THE Scottish Greens co-leader has suggested the reports on whether Nicola Sturgeon breached the ministerial code of conduct may not give a clear cut judgement.
Speaking to The National Patrick Harvie was asked what position his party would take if the First Minister is found to have broken the code which sets out how ministers should act in public office.
A Holyrood committee into the Scottish Government’s unlawful handling of complaints into Alex Salmond and a separate inquiry by James Hamilton QC are examining whether the First Minister did breach the code.
Her predecessor maintains she breached the code multiple times including misleading parliament about when she first found out about the complaints and in prolonging the government’s defence of the civil legal action taken by Salmond after receiving warnings from senior lawyers over the strength of its case.
The First Minister denies breaching the ministerial code.
Asked if he would support a no confidence motion in Sturgeon if she is found to have broken the ministerial code, Harvie said: “If we care about this issue, about what went wrong in the investigation into harassment allegations, if we care about making sure the government has a policy about investigating such allegations in the future that is robust and that is going to take the issue of sexual harassment seriously then you give the committee the information it needs and the time to do its report.”
Asked how he would respond, he said: “It will not be a simple guilty or not guilty, this is not a criminal trial.
“This is two inquiries into very detailed issues and I have no doubt that the reports from each will be very very detailed.
“Everybody, politicians and the public will have to consider all of that as we make decisions either in parliament or at the election.”
READ MORE: Patrick Harvie open to coalition Yes government with SNP after May elections
Then pressed that the Hamilton report could go one of either two ways, that the First Minister broke the ministerial code – or she did not – and if it was the former should she resign, Harvie said the two options may not be the only outcomes. He said: “I am not quite sure it is as binary as that. It is plausible that the inquiry may find there was not a breach of the code, it is plausible the inquiry will find there was a very minor technical breach of the code, it’s plausible the inquiry will find a much more serious issue.
“It’s about drilling into the detail and figuring out what exactly has happened here, what’s gone wrong and why and then looking at how we respond to that.”

§ **Excerpted data**
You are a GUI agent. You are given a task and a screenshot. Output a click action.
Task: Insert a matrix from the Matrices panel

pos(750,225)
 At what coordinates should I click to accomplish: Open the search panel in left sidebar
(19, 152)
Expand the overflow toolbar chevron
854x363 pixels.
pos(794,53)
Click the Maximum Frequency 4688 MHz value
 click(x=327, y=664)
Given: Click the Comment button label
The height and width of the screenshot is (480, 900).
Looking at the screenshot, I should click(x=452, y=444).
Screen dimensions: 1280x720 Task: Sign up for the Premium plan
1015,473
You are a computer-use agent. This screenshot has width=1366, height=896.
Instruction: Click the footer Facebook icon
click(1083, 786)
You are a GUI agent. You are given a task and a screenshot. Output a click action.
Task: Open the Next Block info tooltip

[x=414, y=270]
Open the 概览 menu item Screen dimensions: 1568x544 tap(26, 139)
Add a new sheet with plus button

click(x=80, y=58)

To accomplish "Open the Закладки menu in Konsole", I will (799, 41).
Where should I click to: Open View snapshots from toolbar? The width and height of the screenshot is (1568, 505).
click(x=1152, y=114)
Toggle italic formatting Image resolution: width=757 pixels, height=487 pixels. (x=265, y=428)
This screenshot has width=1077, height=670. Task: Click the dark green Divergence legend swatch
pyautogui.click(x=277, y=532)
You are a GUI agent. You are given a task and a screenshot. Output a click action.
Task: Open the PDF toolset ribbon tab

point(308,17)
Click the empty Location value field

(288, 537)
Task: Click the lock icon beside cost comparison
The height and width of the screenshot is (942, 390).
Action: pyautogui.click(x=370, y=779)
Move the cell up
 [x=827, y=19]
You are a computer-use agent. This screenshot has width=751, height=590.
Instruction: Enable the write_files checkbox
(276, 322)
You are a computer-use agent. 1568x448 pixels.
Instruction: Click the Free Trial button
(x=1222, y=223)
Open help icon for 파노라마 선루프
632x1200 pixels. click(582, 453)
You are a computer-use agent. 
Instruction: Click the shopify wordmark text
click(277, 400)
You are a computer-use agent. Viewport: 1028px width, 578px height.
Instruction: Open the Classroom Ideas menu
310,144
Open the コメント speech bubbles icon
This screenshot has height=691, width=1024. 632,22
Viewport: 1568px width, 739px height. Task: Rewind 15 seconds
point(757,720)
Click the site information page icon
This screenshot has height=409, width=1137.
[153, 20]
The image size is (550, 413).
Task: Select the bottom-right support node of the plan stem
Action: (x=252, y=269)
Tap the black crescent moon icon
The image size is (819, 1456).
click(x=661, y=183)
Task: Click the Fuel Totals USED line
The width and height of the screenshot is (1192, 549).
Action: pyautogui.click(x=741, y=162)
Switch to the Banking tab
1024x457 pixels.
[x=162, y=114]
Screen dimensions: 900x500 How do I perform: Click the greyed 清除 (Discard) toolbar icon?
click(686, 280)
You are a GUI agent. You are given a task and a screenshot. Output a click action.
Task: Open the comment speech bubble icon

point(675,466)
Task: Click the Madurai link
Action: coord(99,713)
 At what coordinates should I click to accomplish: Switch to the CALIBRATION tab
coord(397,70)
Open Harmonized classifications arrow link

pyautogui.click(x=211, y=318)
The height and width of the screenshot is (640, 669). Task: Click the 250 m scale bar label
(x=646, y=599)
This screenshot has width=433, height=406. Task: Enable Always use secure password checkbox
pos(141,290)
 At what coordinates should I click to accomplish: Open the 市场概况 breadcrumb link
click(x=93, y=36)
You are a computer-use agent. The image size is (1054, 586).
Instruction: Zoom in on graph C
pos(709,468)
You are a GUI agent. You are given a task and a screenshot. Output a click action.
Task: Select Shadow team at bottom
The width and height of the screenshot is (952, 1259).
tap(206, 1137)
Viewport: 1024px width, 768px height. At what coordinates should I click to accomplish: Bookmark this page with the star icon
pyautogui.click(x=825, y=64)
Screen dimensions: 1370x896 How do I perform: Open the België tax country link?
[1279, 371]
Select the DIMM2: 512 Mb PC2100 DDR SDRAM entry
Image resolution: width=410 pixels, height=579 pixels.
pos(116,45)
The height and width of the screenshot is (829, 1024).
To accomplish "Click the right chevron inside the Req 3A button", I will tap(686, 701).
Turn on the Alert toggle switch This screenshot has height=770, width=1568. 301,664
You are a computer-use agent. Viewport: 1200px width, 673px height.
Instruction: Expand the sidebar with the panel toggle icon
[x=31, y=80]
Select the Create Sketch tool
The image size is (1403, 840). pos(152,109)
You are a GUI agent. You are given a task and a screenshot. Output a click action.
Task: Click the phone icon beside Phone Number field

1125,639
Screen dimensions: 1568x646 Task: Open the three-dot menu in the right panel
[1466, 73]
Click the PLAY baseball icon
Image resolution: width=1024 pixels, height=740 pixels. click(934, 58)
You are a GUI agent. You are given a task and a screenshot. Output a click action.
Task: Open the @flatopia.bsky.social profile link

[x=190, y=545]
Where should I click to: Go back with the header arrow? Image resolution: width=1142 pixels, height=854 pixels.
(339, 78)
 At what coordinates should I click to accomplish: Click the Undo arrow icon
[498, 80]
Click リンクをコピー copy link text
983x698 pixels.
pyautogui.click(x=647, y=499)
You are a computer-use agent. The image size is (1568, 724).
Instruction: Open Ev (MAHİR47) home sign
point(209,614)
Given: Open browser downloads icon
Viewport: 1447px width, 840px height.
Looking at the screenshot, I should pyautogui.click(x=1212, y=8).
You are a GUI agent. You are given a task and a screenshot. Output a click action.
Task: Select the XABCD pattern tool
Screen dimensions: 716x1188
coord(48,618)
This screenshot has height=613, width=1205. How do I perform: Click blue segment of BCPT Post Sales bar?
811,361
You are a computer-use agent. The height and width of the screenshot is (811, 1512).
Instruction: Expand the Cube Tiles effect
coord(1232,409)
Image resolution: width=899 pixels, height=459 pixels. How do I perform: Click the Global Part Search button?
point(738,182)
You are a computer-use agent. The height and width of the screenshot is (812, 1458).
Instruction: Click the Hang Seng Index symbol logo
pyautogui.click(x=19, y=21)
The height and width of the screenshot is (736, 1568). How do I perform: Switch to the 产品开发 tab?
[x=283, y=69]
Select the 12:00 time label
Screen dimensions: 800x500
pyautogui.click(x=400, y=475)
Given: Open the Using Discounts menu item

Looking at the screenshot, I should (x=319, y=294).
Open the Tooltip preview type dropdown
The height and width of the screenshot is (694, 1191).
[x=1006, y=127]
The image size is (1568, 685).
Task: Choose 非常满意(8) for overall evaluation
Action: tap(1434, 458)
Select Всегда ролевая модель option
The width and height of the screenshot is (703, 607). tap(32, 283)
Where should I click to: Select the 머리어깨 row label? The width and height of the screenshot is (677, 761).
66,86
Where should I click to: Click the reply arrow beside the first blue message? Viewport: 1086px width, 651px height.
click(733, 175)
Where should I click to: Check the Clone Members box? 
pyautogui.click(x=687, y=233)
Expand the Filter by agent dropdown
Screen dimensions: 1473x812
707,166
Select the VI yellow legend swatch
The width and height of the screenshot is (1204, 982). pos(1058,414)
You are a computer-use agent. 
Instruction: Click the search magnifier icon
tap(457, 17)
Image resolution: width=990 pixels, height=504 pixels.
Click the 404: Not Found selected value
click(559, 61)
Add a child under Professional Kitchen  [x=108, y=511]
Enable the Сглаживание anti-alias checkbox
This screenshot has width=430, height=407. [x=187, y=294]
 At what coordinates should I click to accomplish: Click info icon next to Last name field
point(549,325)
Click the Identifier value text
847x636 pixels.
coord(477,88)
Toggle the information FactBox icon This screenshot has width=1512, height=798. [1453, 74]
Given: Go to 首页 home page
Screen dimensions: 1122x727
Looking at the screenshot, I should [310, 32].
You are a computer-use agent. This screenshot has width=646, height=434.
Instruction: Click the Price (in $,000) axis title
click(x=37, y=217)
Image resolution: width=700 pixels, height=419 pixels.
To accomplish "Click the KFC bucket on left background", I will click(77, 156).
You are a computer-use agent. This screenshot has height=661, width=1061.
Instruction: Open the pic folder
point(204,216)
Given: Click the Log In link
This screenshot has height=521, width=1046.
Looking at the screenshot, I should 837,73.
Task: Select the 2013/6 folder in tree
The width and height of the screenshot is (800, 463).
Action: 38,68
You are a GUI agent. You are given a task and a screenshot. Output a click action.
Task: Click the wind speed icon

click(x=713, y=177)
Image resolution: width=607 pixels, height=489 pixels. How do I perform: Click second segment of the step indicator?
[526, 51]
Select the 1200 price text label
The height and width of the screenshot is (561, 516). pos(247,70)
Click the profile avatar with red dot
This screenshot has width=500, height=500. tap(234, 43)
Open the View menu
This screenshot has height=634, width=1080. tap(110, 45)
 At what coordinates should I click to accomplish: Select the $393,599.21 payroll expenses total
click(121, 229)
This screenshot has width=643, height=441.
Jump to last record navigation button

§ **Exercise requirements**
1 – In the article about Patrick Harvie and the ministerial code, who is leading the inquiry that runs separately from the Holyrood committee?
2 – Extend the article about Patrick Harvie and the ministerial code, picking up after its final sentence.

§ **Written responses**
1 – James Hamilton QC.

2 –
He added: “But the Conservatives or anybody else suggesting any breach of the code must mean that somebody must resign, then I have very bad news for them about Priti Patel, the Home Secretary, as she was found in breach of the ministerial code and Boris Johnson basically said it doesn’t matter and backing her and even the chief investigator into the ministerial code resigned because that was just not a tenable position for a minister to be saying ‘I don’t care about breaches of the ministerial code’”.
He added: “Look let’s wait and see what the reports say – both of them – the politicians on the committee who are investigating the Scottish Government’s handling of harassment allegations but also the Hamilton report into the application of the ministerial code. Let’s see the detail of what they both say before leaping to judgement.”
During the interview Harvie said he was concerned the dispute between the First Minister and her predecessor could weaken public engagement in the political process.
“I would worry that this dispute undermines the sense of trust and connection that people ought to have in our political process. I think it goes beyond the independence question,” he said.
“I think it is about believing in what is a decent democratic process. We have all seen the wild conspiracy theories online about Scotland being a one party state, a failed state, this nonsense. I think people need to be very careful about throwing around that absurd extremist rhetoric.”
He added: “In Scotland, we live in a much more functional, much more multi party democracy than the UK has.
“We should be proud of it and our election should be about the big questions facing us – how do we recover from the pandemic, how do we build a fairer more equal society, how do we run the economy without trashing the natural world around us.”
The Tories are to hold a motion of no confidence in John Swinney tomorrow or Wednesday and one in the First Minister “shortly afterwards”.
Both the committee and the Hamilton reports are to be published before the end of the Holyrood session on March 25.